> **TEXT SEGMENT**
....

The professor, Sandra Sellers, was fired this week after her comments were made public, The Daily Wire’s Charlotte Pence Bond reported. But attorney Hans Bader argued that Sellers’ comments are likely protected by her contract with the university, which claims to support “academic freedom.”

The video that led to the firing showed Sellers telling another professor, David Baston, that she ended “up having this angst every semester that a lot of my lower ones are blacks, happens almost every semester.” Baston awkwardly said “uh-uh” in response without any follow-up.

The conversation was posted to Panopto, an online database that students can access. The Black Law Student Association circulated a petition calling for Sellers to be fired and gathered more than 1,000 signatures before the school announced she had been terminated.

“We learned earlier this week that two members of our faculty engaged in a conversation that included reprehensible statements concerning the evaluation of Black students,” Georgetown Law Dean Bill Treanor said Wednesday in a letter.

On Thursday, Treanor announced that he “informed Professor Sellers that I was terminating her relationship with Georgetown Law effective immediately.”

Treanor also said earlier in the week that Georgetown’s diversity and equity office was investigating the incident and that Batson “has been placed on administrative leave pending the investigation by the Office of Diversity, Equity and Affirmative Action, the results of which will inform our next steps.”

Sellers gave Fox News a copy of her resignation letter, which included an apology for her comments, saying she was “deeply sorry for my hurtful and misdirected remarks.”

“While the video of this incident is an excerpt from a longer discussion about class participation patterns, not overall grades, it doesn’t diminish the insensitivity of I have demonstrated,” she added. “I would never do anything to intentionally hurt my students or Georgetown Law and wish I could take back my words.”

Law school grading is blind and anonymous, so it is unlikely that Sellers is purposefully grading black students lower than others, as she only learns the identities after she had submitted the grades. Attorney Ted Frank said on Twitter that the “only thing reprehensible here is the statement of the Dean throwing his faculty member under the bus instead of telling students unpleasant truths.”

Bader wrote Sellers’ firing — and the investigation and punishment of Baston for not contradicting her — violates academic freedom:

Such academic freedom has been contractually interpreted to protect speech even when it offends minority students. For example, the Wisconsin Supreme Court ruled that a professor opposed to same-sex marriage could not be punished for his speech by a private college, even though it allegedly led to members of the public expressing hostility to a lesbian graduate student. (See McAdams v. Marquette University (2018)).

....

> **DATA PROVIDED**
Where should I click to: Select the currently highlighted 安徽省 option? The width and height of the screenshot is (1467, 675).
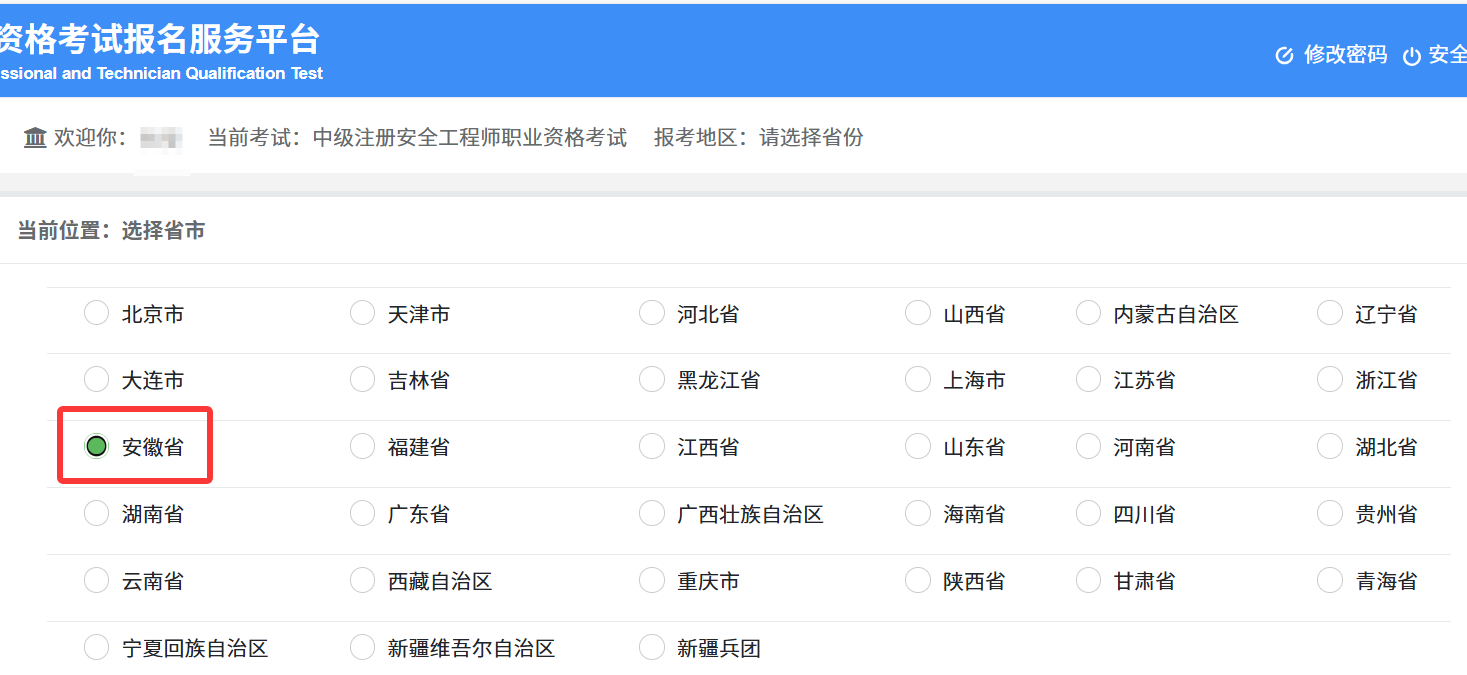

....

> **REQUIRED TASK**
Reproduce the passage of the Georgetown Law article that begins with the words "The professor, Sandra" and ends after the words "had been terminated.". The lines have no connection to the Georgetown Law article.

> **EXERCISE ANSWER**
The professor, Sandra Sellers, was fired this week after her comments were made public, The Daily Wire’s Charlotte Pence Bond reported. But attorney Hans Bader argued that Sellers’ comments are likely protected by her contract with the university, which claims to support “academic freedom.”

The video that led to the firing showed Sellers telling another professor, David Baston, that she ended “up having this angst every semester that a lot of my lower ones are blacks, happens almost every semester.” Baston awkwardly said “uh-uh” in response without any follow-up.

The conversation was posted to Panopto, an online database that students can access. The Black Law Student Association circulated a petition calling for Sellers to be fired and gathered more than 1,000 signatures before the school announced she had been terminated.